## The problem
Return each line of the data below that contains the string "This".

## Provided records
# # # # # # #
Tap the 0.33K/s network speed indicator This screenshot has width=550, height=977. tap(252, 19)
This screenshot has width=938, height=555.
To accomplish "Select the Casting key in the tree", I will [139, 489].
# # # # # # #
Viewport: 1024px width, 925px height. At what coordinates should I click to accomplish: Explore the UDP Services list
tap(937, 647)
# # # # # # #
## Solution to the exercise
Tap the 0.33K/s network speed indicator This screenshot has width=550, height=977. tap(252, 19)
This screenshot has width=938, height=555.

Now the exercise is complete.